[Stored data entries]
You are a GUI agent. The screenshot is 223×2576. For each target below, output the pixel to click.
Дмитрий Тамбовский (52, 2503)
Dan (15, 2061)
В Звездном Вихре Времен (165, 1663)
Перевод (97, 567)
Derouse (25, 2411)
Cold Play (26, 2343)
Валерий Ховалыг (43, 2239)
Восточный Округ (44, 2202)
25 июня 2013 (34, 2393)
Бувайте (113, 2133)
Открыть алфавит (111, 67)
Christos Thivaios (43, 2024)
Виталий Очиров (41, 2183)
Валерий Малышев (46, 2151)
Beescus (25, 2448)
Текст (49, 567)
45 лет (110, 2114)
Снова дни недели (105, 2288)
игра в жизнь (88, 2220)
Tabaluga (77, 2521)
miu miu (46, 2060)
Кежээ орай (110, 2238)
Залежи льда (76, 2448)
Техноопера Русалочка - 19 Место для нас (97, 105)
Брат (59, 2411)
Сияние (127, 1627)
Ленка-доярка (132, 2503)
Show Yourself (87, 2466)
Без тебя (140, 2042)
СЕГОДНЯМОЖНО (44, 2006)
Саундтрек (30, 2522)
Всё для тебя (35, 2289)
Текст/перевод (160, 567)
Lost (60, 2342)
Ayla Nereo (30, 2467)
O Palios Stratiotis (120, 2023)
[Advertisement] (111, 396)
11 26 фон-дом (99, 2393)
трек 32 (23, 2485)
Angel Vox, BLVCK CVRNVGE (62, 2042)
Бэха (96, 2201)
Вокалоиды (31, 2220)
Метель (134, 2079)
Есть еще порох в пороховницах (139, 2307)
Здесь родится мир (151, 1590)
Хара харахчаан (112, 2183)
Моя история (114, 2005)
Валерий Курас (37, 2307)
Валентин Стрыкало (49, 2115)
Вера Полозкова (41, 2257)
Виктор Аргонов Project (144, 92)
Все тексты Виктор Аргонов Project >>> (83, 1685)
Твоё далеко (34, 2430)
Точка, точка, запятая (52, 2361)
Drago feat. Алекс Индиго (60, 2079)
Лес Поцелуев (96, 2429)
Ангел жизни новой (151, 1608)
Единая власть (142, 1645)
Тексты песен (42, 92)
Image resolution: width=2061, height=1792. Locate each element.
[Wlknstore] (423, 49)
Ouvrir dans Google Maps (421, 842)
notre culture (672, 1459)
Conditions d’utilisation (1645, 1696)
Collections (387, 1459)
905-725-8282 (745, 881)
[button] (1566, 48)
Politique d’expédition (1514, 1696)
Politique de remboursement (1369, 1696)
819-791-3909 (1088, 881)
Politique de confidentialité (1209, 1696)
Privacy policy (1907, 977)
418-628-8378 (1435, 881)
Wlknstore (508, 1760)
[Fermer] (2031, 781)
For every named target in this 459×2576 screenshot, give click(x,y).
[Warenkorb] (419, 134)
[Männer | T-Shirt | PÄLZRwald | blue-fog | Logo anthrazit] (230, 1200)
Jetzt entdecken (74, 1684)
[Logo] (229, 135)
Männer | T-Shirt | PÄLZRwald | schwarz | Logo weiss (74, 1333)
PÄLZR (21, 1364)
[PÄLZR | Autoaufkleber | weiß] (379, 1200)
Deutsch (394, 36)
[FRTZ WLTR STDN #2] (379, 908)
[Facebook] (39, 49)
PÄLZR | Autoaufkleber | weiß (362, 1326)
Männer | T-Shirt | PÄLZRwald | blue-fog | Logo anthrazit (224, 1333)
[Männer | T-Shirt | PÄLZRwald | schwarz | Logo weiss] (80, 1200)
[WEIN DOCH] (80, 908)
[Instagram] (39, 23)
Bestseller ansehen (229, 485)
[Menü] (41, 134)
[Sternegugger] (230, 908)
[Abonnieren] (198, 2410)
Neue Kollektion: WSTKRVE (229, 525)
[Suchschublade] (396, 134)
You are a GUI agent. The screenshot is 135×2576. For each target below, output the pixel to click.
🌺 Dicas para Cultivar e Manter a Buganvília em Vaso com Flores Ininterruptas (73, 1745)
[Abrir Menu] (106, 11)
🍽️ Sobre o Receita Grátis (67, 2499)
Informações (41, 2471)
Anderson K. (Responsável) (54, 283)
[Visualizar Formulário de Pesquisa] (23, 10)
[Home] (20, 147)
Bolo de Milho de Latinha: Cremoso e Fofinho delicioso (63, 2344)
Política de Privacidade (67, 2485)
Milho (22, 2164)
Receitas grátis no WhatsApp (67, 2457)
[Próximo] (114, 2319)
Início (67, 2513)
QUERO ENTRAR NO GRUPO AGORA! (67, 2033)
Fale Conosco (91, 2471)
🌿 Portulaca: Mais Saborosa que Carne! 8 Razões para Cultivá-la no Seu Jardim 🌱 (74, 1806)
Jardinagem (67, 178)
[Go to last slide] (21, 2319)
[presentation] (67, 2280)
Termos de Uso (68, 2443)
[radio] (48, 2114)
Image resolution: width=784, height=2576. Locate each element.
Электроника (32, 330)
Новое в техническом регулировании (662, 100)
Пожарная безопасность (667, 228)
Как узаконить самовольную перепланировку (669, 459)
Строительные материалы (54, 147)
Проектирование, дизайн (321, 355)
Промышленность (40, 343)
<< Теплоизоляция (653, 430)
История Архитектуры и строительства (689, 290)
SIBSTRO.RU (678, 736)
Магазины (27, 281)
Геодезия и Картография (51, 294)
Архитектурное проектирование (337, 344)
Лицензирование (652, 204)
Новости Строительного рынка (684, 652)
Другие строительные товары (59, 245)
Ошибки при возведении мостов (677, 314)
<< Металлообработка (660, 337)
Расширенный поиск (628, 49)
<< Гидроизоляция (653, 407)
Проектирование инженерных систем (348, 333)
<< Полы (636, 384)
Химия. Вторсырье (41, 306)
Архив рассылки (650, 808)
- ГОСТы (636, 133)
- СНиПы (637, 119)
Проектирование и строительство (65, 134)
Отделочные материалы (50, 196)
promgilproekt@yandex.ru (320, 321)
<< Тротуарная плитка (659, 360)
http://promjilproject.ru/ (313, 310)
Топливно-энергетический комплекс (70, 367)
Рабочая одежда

> _Instructions to follow_: Would you copy each line of the records that contains "schwarz"?

> _Problem solution_:
Männer | T-Shirt | PÄLZRwald | schwarz | Logo weiss (74, 1333)
[Männer | T-Shirt | PÄLZRwald | schwarz | Logo weiss] (80, 1200)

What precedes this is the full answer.